# Automator



## Jean_Michel (9 Février 2008)

Je viens de faire un Processus pour envoyer par mail, chaque matin, ou chaque semaine, à chaque membre de ma famille, un rappel de l'ensemble des anniversaires du jour.

Le processus fonctionne, mais je ne sais pas comment le déclencher automatiquement chaque jour à une heure donnée.

On m'a indiqué iCal mais ce n'est pas pratique car il faut que je crée un événement chaque jour.

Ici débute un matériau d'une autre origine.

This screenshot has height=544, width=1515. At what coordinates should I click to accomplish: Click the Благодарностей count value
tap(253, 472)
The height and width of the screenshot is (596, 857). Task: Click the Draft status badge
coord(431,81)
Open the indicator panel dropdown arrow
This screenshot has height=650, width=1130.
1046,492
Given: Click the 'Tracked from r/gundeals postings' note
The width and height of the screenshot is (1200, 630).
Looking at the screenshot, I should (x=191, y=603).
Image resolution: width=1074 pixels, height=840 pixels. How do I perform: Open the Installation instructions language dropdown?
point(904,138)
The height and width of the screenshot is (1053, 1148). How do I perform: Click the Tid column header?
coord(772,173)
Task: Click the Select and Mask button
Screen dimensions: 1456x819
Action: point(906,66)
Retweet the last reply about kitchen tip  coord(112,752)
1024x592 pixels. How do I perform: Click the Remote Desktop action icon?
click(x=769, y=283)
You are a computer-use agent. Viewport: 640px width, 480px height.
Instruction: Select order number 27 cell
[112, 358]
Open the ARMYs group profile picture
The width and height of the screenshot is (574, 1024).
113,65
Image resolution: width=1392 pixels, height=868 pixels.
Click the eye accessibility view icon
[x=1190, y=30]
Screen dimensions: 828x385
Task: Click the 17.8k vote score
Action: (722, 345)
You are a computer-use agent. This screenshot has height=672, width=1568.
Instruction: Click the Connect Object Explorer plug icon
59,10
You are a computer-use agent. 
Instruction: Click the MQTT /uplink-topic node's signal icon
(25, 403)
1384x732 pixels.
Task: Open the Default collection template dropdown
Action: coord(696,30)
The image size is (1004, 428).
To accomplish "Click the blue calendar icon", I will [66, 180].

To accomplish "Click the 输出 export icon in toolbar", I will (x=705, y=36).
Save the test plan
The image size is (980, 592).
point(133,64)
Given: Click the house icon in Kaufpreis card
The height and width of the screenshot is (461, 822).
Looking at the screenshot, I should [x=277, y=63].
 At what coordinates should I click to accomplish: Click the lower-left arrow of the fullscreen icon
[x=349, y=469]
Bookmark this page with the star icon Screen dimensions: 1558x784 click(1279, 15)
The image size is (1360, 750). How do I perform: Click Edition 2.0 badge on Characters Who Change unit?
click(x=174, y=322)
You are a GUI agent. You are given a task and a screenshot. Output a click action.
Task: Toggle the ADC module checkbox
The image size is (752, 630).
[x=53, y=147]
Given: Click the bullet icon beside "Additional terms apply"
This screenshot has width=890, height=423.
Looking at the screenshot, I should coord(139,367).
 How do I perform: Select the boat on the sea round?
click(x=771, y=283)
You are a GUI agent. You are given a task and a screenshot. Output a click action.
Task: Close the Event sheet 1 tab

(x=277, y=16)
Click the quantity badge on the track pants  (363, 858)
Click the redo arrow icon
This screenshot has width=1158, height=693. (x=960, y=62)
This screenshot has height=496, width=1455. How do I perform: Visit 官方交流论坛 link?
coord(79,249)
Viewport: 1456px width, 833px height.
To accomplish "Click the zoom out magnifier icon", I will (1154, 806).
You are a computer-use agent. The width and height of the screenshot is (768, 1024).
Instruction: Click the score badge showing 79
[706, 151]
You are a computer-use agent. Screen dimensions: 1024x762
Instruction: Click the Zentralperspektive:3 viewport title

Est ce qu'il est possible d'intégrer directement le déclenchement dans le processus ?

merci de votre aide


----------



## Makhno (10 Février 2008)

Salut ! 

Trois bons tutos sur automator. Le dernier commence sur les actions de dossiers pour se finir sur les processus ical. Tu n'auras à paramétrer qu'une seule fois la date et l'heure de l'évènement, avec la fonction répéter tous les jours, semaines, mois... 
Les vidéos sont sur Tiger. Pas de soucis, c'est quasi pareil sur leo 

http://www.debutersurmac.com/tutoriels/automator.html


----------



## koeklin (10 Février 2008)

je demande si automator est suffisant: peut-etre plus une combinaison d'iCal et d'appleScript


----------



## niko34 (10 Février 2008)

Jean_Michel a dit:


> On m'a indiqué iCal mais ce n'est pas pratique car il faut que je crée un événement chaque jour.



Tu peux répéter automatiquement les événements dans ical (chaque jour, chaque semaine...)


----------



## pascalformac (10 Février 2008)

je rappelle qu'il existe plusieurs freeware permettant de créer rapidement des evenements iCal  (répétés ou non) sans passer par ical
(plus de nom en tête)

pour des répetitions personnalisées ca peut etre très pratique


----------



## koeklin (10 Février 2008)

niko34 a dit:


> Tu peux répéter automatiquement les événements dans ical (chaque jour, chaque semaine...)


 J'avais posté un message en ce sens cette nuit mais j'ai dû le rééditer: le soucis c'est que le contenu de son événement change chaque jour (l'anniversaire du jour), l'idée d'iCal est bonne je pense mais il faudrait l'associer au script appropié.


----------